Shield and his colleagues found that the 1000 Å wide matter jets not, as in black holes expected over the poles, begin near the Schwarzschild radius ( around 80AE ) but 8000AE from the center. In addition, the brightly glowing, hot inner edge of the accretion disk has a radius of 2000AE. Both indicates that the central object itself produces a strong, rapidly rotating magnetic field, which holds by a " magnetic propeller effect" the vicinity of the central object of matter free. This is in contradiction to the previous view that the magnetic fields of quasars are produced by ions in the rapidly rotating accretion disk and that this accretion disk ends right at the event horizon of the Schwarzschild radius.

Observability

• Q0957 561 A: 1425-7427021
• Q0957 561 B: 1425-7427023

The area with the sources of the USNO - A2.0.

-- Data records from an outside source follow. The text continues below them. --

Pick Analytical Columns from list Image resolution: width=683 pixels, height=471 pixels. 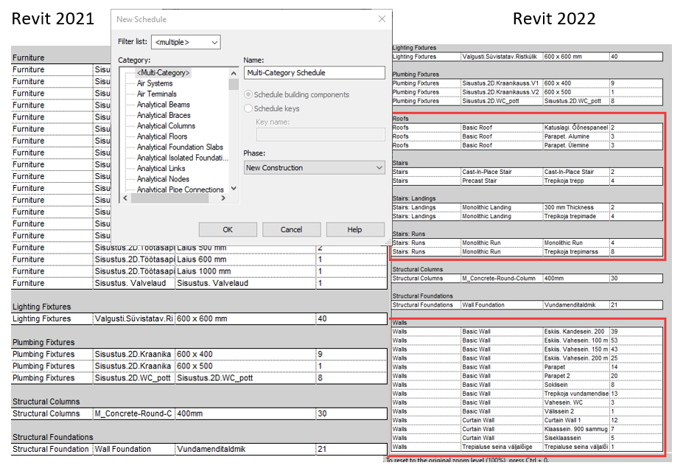coord(166,126)
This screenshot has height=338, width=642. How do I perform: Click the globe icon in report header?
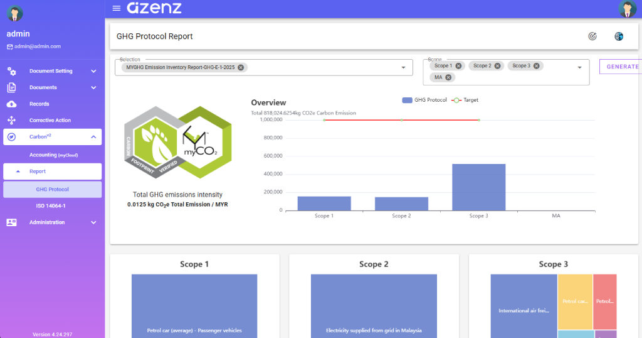coord(619,36)
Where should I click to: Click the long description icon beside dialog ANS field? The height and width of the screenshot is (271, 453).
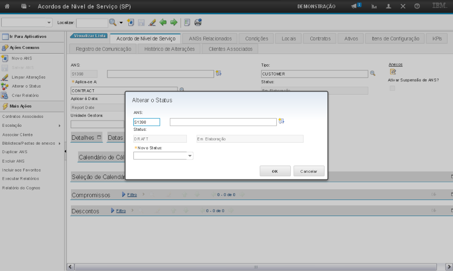pyautogui.click(x=281, y=121)
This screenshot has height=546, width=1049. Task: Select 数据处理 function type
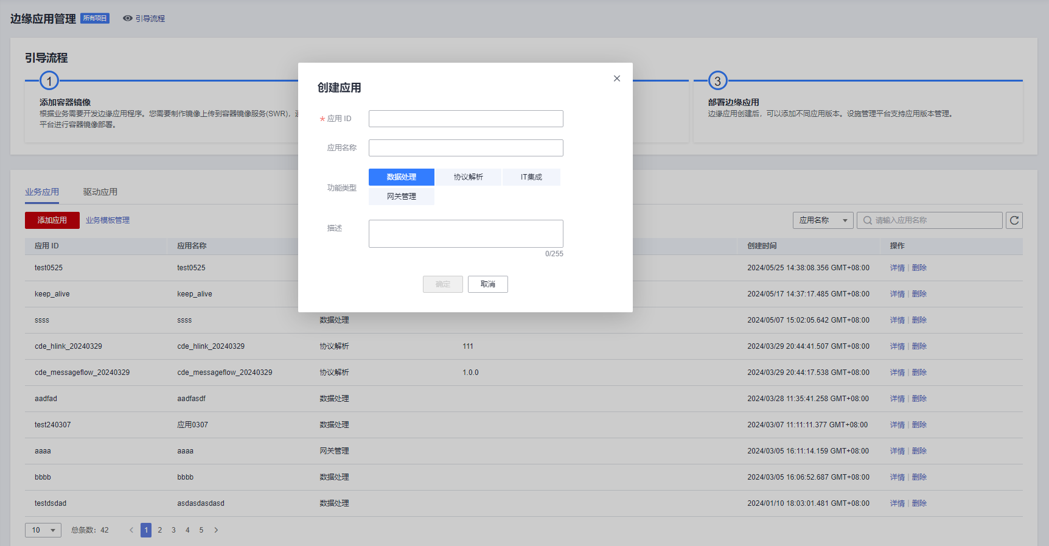tap(401, 177)
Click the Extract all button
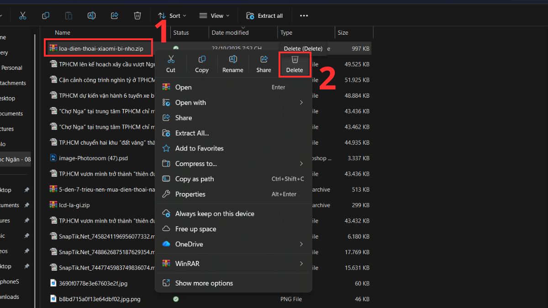Image resolution: width=548 pixels, height=308 pixels. (265, 15)
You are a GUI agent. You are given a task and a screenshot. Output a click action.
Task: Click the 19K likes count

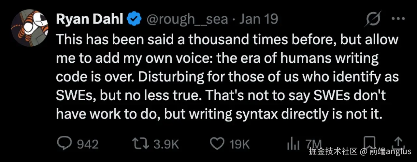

Because of its low brightness of 16.5 like the twin quasar Q0957 561 is not observed with smaller telescopes. Only from a telescopic opening ( aperture) of 50cm, both components may be separated by long-exposure CCD camera shots under good seeing.

Even with large optical telescopes can be found, as in ordinary stars, only small round Airy disk, hence the name " Quasar " for " quasi -stellar ". All other findings emerge from the scientific analysis of the received electromagnetic waves by this object.

The field galaxies around the main galaxy G1 ( 21.9 mag), which is responsible for gravitational lensing, also results in the use of optical instruments with very large aperture and long exposure time only small faded spots.

The property is listed in the various astronomical catalogs, including USNO - A2.0 (1998) and USNO - B1.0 ( 2003). With the help of USNO ( United States Naval Observatory ) laymen can download photographic images of the star field and study properties of the objects listed below entering the astronomical coordinates.